    The T-shirt reads “Believin’ Steven.” The world is starting to.
    Despite not completing a training run, Nyman felt he knew what he had to do, felt that after two trips to the Italian site he had dialed the old tradition-drenched, air-heavy course in.
    Tech rep Leo Mussi did have history with the Saslong course. He had helped retired Italian downhill legend Kristian Ghedina to four wins at Val Gardena and he knew the old pair of skis in the quiver, the pair with the delaminated topsheet, would be fast in the conditions Val Gardena presented. Steven was believin’ Mussi, and happily took those beat-up old skis of Ghedina’s to the start. Up there, waiting for his start in the lodge, he watched Marco Sullivan rip the course for what turned out to be fourth place — itself a top-four U.S. result on the course.
    “I was up in the lodge watching his run and I was like, ‘Yeah, dude.’ We had talked about what he needed to do. He had been so fast up on top, but he gets to the Ciaslong and I don’t think he’d made it past that, ever. That’s where all the terrain starts happening and all the turns. And he nailed it today. So I’m cheering him on,” which was a bit baffling to the other competitors up there, but seems just so natural for a young band of brothers. Neither of the two had completed a training run, but now, on race day, “Sully” has made it down with a good run and Nyman knows he got the skis. Wham bam, next thing you know America has its first-ever Val Gardena DH winner.
    There is a regular weather phenomena in Europe called the Fahn, which translates, we’re told, to “hair dryer” and is a warm breeze that comes out of Africa and caresses the Alps. Whatever the origin of the air, it was warm and rolled over Alta Badia between inspection and the beginning of the first run of giant slalom. What had been a rock-hard surface decayed to a point it couldn’t be injected. U.S. coach Mike Morin said it was “gooey, buttery, hard snow.” With the possible exception of Finn Kalle Palander, the conditions bothered everybody.

Given entries |
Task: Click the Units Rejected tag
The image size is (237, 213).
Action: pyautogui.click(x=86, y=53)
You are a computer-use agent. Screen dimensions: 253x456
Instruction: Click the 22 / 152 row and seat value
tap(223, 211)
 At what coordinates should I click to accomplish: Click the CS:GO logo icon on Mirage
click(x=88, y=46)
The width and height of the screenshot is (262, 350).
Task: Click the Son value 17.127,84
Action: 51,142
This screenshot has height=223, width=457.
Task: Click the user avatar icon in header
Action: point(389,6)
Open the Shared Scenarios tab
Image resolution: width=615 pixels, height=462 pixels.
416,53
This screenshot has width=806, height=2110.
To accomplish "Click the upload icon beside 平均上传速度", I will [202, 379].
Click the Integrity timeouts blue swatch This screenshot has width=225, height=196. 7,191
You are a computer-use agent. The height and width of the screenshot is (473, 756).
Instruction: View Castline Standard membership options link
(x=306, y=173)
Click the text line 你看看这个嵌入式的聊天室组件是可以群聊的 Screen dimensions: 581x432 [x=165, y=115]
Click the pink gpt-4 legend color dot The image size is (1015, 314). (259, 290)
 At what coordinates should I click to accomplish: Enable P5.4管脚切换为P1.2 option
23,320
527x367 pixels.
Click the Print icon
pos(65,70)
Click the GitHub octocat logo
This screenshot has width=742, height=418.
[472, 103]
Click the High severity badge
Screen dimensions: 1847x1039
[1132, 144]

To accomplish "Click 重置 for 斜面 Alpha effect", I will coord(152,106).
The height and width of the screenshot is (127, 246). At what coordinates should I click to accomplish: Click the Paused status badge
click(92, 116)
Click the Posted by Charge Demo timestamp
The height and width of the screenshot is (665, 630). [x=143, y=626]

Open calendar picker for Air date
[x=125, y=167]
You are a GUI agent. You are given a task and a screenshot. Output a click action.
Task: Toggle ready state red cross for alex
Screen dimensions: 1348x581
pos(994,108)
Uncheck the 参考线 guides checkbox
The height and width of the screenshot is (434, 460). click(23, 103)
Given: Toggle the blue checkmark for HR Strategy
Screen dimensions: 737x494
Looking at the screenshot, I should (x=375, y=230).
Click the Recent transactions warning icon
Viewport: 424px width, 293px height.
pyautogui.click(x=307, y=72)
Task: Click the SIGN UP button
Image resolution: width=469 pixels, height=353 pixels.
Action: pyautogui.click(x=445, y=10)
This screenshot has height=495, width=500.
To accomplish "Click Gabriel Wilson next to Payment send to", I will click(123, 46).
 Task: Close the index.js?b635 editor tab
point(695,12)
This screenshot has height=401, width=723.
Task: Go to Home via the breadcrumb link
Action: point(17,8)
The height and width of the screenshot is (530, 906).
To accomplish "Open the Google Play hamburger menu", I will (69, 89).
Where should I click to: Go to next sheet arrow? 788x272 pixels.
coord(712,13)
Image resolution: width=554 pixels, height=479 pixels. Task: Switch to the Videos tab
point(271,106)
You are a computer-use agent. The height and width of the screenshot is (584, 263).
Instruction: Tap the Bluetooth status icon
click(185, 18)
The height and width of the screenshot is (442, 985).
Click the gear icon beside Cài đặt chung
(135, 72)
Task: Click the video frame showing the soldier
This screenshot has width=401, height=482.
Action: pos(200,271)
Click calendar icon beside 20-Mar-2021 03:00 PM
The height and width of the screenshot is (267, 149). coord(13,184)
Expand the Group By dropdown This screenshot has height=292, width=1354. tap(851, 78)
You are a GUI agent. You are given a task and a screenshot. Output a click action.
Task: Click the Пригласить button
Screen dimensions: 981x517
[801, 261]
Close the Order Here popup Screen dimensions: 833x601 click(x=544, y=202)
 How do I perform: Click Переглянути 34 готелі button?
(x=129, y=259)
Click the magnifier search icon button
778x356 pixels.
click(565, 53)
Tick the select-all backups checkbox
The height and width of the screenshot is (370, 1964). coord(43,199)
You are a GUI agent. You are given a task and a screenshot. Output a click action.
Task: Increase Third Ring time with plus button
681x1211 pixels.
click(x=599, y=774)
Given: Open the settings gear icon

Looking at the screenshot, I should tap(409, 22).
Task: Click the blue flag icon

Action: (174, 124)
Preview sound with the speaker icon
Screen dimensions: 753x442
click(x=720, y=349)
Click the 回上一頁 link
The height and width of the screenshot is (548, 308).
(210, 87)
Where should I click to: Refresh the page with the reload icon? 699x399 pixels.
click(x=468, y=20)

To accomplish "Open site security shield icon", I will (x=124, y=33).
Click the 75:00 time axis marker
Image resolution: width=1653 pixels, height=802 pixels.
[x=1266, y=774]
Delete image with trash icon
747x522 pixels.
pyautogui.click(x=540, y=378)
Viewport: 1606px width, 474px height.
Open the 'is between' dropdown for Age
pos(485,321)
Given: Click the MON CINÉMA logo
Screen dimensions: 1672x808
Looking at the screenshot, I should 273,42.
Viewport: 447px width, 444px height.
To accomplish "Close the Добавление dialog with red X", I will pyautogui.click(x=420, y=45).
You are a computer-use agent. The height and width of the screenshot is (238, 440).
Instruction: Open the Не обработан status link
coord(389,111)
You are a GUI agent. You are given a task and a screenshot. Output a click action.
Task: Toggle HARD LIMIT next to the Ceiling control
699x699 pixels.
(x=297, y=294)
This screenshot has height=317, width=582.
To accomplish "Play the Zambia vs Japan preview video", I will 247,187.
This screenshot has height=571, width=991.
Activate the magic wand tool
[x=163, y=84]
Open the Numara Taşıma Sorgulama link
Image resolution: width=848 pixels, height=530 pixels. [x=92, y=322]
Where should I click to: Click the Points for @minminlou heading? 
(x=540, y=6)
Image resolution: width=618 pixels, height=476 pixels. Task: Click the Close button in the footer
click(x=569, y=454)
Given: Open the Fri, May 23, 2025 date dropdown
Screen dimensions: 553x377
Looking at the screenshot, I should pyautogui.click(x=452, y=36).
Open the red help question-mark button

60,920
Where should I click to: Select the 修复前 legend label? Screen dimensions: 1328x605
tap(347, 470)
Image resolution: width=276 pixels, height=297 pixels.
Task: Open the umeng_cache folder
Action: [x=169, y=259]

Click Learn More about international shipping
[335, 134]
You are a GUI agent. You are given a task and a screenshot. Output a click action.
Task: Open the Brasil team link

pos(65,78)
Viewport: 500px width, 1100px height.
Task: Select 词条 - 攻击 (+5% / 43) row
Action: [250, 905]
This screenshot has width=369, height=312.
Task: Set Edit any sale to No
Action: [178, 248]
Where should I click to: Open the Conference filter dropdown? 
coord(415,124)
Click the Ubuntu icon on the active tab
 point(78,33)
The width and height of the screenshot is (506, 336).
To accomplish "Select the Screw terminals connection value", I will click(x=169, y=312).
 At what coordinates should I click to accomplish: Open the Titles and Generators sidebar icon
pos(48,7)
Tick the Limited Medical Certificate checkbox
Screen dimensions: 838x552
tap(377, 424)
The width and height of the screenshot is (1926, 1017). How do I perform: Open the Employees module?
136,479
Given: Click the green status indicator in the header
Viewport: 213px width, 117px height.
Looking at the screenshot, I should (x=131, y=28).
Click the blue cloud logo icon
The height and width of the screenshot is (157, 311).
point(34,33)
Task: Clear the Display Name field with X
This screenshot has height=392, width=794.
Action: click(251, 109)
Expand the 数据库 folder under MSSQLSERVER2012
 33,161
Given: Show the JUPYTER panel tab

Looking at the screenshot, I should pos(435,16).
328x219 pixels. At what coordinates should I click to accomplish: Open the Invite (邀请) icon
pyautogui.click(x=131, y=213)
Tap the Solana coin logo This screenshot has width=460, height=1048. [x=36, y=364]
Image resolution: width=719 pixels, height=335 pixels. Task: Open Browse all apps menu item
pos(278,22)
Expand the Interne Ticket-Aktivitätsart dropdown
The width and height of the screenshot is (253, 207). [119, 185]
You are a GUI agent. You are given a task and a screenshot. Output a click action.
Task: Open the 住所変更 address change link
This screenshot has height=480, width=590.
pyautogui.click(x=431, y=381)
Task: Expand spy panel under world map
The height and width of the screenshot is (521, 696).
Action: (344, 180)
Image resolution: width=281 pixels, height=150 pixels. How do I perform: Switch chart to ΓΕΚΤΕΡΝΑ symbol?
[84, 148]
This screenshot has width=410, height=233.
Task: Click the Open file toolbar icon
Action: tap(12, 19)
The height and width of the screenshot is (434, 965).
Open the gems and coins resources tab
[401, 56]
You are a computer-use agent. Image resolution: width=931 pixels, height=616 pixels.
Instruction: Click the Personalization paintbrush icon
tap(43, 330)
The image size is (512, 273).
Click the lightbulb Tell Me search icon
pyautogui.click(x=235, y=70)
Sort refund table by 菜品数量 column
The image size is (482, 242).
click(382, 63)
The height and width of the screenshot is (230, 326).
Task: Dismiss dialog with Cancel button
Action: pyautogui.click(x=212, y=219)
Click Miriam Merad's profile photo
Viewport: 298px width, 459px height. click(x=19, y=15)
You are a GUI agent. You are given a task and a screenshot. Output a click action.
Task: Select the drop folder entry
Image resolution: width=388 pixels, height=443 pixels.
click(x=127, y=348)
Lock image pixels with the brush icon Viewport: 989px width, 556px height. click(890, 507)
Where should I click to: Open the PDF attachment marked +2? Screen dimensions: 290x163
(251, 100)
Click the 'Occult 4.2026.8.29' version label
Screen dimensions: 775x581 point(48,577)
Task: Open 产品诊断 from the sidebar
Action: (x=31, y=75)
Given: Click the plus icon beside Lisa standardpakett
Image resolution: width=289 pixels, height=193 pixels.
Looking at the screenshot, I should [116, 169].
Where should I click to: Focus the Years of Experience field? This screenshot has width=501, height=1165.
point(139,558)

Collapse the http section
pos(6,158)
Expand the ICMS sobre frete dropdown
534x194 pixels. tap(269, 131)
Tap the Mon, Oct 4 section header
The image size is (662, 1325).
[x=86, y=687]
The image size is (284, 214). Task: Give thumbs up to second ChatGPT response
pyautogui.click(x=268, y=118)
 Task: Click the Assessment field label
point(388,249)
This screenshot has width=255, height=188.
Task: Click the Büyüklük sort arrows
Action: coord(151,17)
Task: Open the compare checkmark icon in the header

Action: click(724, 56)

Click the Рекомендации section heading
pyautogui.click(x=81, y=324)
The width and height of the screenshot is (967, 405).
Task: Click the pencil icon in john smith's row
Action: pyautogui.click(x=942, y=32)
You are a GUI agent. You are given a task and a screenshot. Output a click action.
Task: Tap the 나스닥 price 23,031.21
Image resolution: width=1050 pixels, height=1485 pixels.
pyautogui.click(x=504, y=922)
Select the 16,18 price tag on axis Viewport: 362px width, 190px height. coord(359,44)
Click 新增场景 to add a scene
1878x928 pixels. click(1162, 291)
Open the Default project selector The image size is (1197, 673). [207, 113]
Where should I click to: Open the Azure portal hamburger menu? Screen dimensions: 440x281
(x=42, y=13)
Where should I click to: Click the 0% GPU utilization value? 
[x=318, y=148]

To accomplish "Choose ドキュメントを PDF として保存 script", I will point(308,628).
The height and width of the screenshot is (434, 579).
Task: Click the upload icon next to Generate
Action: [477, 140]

Questions on the material |
(a) In the ski racing passage, starting with "There is a regular" and going on through "conditions bothered everybody.", replace "rock-hard" with "firm" and write that part out again.
(b) Extend the ski racing passage by continuing it from the point where it stops.
You can set the rows aside; they aren't needed here.

Set of answers |
(a)
There is a regular weather phenomena in Europe called the Fahn, which translates, we’re told, to “hair dryer” and is a warm breeze that comes out of Africa and caresses the Alps. Whatever the origin of the air, it was warm and rolled over Alta Badia between inspection and the beginning of the first run of giant slalom. What had been a firm surface decayed to a point it couldn’t be injected. U.S. coach Mike Morin said it was “gooey, buttery, hard snow.” With the possible exception of Finn Kalle Palander, the conditions bothered everybody.

(b)
    Palander, however, was superb, perhaps a tribute to his technical abilities; certainly a tribute to his surgeon. Miller said his skis had been fast — very fast — for two weeks. “A million times better,” he said, than early this season. And he put down two solid runs. But Palander had been more than a second and a half up after the first run. “I had no mistakes, no bobbles,” Miller said. But Palander was faster.
    This is not common for Bode Miller. He was relatively pleased with second considering.
    Ted Ligety continued a string of single-digit placings in seventh in the GS. He, Miller, Rahlves, Felix McGrath and Eva Twardokens are the only U.S. skiers to record single-digit results at Alta Badia. Ligety placed second in slalom on the hill the next day, making him second only to Miller for U.S. results at Alta Badia.
    The conditions hadn’t improved significantly for the slalom. The surface was, in racer terms, “grippy,” but at least it didn’t change last minute. Sweden now has two different male slalom winners in three races as Markus Larsson added his name to that of Andre Myhrer, the Beaver Creek winner. The Swedes had six guys in the points. Something right is going on in that program.
    From the U.S. point of view, it was Ligety in second with Miller failing to finish. The top seven finishers were each from different countries and none of those countries was Austria. Austrian men, in fact, haven’t won a race in the last 11 and that seems to be applying some pressure. Five went out in the first run and defending Cup champion Benjamin Raich DQ’ed in the second. This would be a good time to be a hungry young male racer in Austria. Changes will be made.
    They’ll have to catch up to Steven Nyman. His first win, he said, “Wasn’t that emotional, it wasn’t a ‘Gaaa feeling.’ It was relaxed. It wasn’t something drastic at all. It was an accomplishment that I expected.”
    Now that’s what we like to hear. And there’s plenty of racing left.